En estos días en que se nos propone el individualismo y el “Sálvese quien pueda”, como medios de alcanzar la plenitud personal, es urgente que promovamos la solidaridad. Educar en y para la solidaridad supone despertar la responsabilidad, la compasión y el sentido de justicia. En palabras de San Juan Pablo II, “la solidaridad es la determinación firme y perseverante de empeñarse por el bien común, es decir, el bien de todos y cada uno para que todos seamos responsables de todos”. La solidaridad verdadera nos libera de la demagogia y la retórica, de la ambición y el egoísmo, del afán de poder y de tener. El dinamismo de la solidaridad comienza cuando el otro deja de ser extraño y entra a formar parte de nuestra vida, de nuestros sentimientos, preocupaciones y ocupaciones. Tenemos que empezar a sentir el hambre de los otros como nuestra propia hambre; los golpes a los que protestan y reclaman sus derechos esenciales como si nos los dieran a nosotros; sufrir con los desvalidos su inseguridad, falta de medicinas y ausencia de servicios público; y trabajar por superar los problemas de la injusticia, la miseria y la desesperanza. Solo cuando las personas aprenden a ver, sentir, y sufrir por los demás, podemos hablar de una educación que empieza a transformar vidas. La ausencia de esa capacidad de encuentro profundo con los semejantes no sólo es reflejo de una educación distorsionada, sino que es también la causa de que la sociedad siga sin desarrollar una auténtica cultura de derechos humanos.
Educar en y para la solidaridad implica trabajar para establecer un país y un mundo donde todos podamos vivir con dignidad. Por ello, exige no sólo ponernos al lado de los que sufren cualquier discriminación o maltrato, sino también en contra de quienes excluyen y oprimen, o acaparan y derrochan los bienes públicos que pertenecen a todos.
Educar en y para la solidaridad va a exigir también educar en y para la austeridad, la sencillez, el compartir y el adecuado aprovechamiento de los recursos, para que comprendamos que nuestro planeta tierra no aguanta tanta destrucción, y que el desarrollo consumista, depredador y egoísta no es sustentable.
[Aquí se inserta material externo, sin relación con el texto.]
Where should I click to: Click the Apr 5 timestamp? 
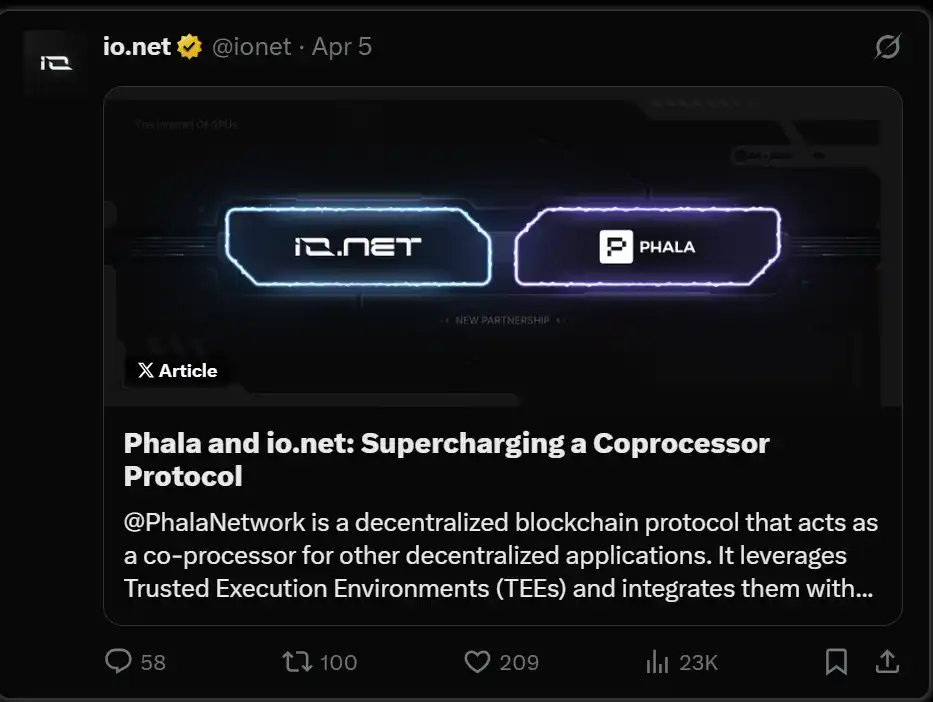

Si queremos educar en y para la solidaridad y no meramente hablar de ella y proclamarla, los educadores debemos organizar las aulas y centros educativos como espacios en los que se viva la solidaridad. Esto exige combatir la cultura del individualismo, donde se enseña a competir más que a compartir y donde cada alumno busca su éxito particular sin importarle el fracaso de los demás, y fomentar el servicio, la cooperación, y la ayuda especial a los alumnos más necesitados. Sólo si logramos que todos los alumnos se involucren en los aprendizajes de todos y sean capaces de aportar su colaboración y tiempo en beneficio de los más necesitados o con mayores dificultades, estaremos educando en y para la solidaridad. En educación no debe haber lugar ni para los solitarios ni para los insolidarios que viven de espaldas a las necesidades de los demás.
En estos tiempos de escasez y penurias, educar en y para la solidaridad supone, también, revisar las exigencias de uniformes y útiles, las tareas para que no supongan gastos innecesarios y tratar de garantizar a todos los alimentos y recursos imprescindibles para posibilitar el aprendizaje. Y exige también trabajar para que en los centros educativos se viva un ambiente de inclusión, alegría y seguridad.